School health workers in middle and high schools were about twice as likely as those in elementary schools to report having condoms on site—12 percent in high schools, for example, compared to 6 percent in elementary schools. (Very few school health workers who worked exclusively in elementary schools said their school provided any other form of contraception on site.)
About 3 in 10 school health workers said district employees were allowed to give students referrals to outside providers for a variety of contraceptives. In elementary schools, that number went down to fewer than 2 in 10.
Lindberg said most schools don’t have the capacity to provide birth control on-site, but they should be able to establish a strong referral network. Rather than passing on a list of providers or “telling students to Google,” the school health personnel should have established relationships with other clinics so they can do a “warm handoff” of the student, she said.
Otherwise, students could end up with inadequate or low-quality contraceptives—or foregoing them entirely.
“Theoretically, anyone can buy condoms at a drug store, so we like to think that it’s widely available,” Lindberg said. But that’s not always true, she added: Some students might not have access to transportation, and in a smaller community, there could be a real stigma to buying condoms.
In open-ended responses to the EdWeek Research Center survey, some school health workers indicated that there was a need and a demand for these services, but their hands were tied due to district policies.
“I am in a very difficult situation,” a school health worker wrote. “Abstinence is strongly encouraged [in my district], and the view is not to offer condoms or other prophylaxes in school because that ‘promotes sex.’ I don’t agree and have tried to change this common misconception. ... If my students come to me for help, I will do what I can to help them and guide them in the right direction.”
Said another: “I have a lot of students pregnant or with children. I would like to be able to give out condoms. I would like to have a mentoring program to help students not get pregnant again.”
More than half of all school health workers said employees at their school or district did not provide or refer students to pregnancy testing, prenatal care, or testing and treatment for sexually transmitted diseases. (Very few elementary school workers said their site offered those services on site.)
The lack of on-site services aren’t entirely surprising, Lindberg said, given the increasing demands on school nurses’ time.
No effect yet from Supreme Court abortion ruling
An overwhelming majority—99 percent—of school health workers said their districts did not stop providing any services to students as a result of the Dobbs ruling.
And just 6 percent of school health workers said parents and community members complained about reproductive counseling options that were offered at the school.
That might be an indication of the slim offerings available. Said one school health worker: “We do not dispense anything at school. ... If we did, parents/community members would likely be outraged.”
Among the school health workers who reported parent complaints, 43 percent said they had to do with counseling and information about birth control. Fourteen percent said parents or community members complained about the district providing a referral to a physician or for services off-site, and 8 percent said their district had experienced complaints about the dispersal of condoms.

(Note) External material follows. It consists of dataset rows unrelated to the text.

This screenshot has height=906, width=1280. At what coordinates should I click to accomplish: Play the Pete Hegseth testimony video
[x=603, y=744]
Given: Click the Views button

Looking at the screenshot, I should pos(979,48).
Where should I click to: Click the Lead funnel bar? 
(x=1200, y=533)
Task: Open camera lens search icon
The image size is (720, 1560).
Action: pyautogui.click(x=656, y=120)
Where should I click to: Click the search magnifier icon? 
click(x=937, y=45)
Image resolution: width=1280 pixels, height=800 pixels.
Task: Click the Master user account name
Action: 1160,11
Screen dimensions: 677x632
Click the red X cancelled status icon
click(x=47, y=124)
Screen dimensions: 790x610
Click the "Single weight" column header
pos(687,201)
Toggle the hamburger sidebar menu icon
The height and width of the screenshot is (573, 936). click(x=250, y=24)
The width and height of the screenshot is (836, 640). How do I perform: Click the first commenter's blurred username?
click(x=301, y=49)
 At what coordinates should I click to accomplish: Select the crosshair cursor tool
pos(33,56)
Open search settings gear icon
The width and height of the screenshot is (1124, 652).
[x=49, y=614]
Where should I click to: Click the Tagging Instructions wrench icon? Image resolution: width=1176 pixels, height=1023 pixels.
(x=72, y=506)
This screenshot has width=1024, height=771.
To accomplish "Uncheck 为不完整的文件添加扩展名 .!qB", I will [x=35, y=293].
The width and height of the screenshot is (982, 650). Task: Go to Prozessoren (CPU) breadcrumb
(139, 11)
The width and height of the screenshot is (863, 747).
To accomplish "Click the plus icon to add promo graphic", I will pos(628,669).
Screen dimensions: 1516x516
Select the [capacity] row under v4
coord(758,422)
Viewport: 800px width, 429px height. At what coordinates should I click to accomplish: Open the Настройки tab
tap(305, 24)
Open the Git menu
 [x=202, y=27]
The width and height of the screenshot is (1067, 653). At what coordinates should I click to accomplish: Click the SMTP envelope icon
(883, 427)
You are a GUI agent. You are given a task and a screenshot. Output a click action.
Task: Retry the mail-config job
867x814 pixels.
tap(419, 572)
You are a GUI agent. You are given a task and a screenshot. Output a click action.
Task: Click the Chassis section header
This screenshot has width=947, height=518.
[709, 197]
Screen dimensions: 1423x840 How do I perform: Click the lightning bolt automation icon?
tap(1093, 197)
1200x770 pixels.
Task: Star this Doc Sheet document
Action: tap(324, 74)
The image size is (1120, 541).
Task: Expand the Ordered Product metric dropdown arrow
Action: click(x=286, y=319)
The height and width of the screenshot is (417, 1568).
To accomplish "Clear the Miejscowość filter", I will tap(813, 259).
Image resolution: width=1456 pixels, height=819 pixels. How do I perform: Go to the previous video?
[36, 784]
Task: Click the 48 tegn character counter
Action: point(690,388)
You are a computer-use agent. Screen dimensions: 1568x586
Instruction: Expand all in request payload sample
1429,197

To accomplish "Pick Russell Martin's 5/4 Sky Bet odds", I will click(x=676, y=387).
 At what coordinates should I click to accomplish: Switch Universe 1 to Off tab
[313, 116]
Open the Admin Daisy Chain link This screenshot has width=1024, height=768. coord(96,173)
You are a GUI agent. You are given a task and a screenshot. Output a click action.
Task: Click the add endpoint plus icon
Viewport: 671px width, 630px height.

When parents did complain, 42 percent of school health workers said nothing happened. Eleven percent said their school or district stopped offering the service temporarily, and 10 percent said they stopped offering the service permanently.
Schools’ and districts’ sex education programs have also received a substantive amount of parental pushback, the survey results indicate.
“There’s always been complaints from a handful of parents,” Lindberg said, but the tenor of the objections is different these days, with schools at the center of political and cultural battles.
“It’s the fear of the consequences of those complaints that are driving educators,” she said. “It’s a very volatile and contentious space right now.”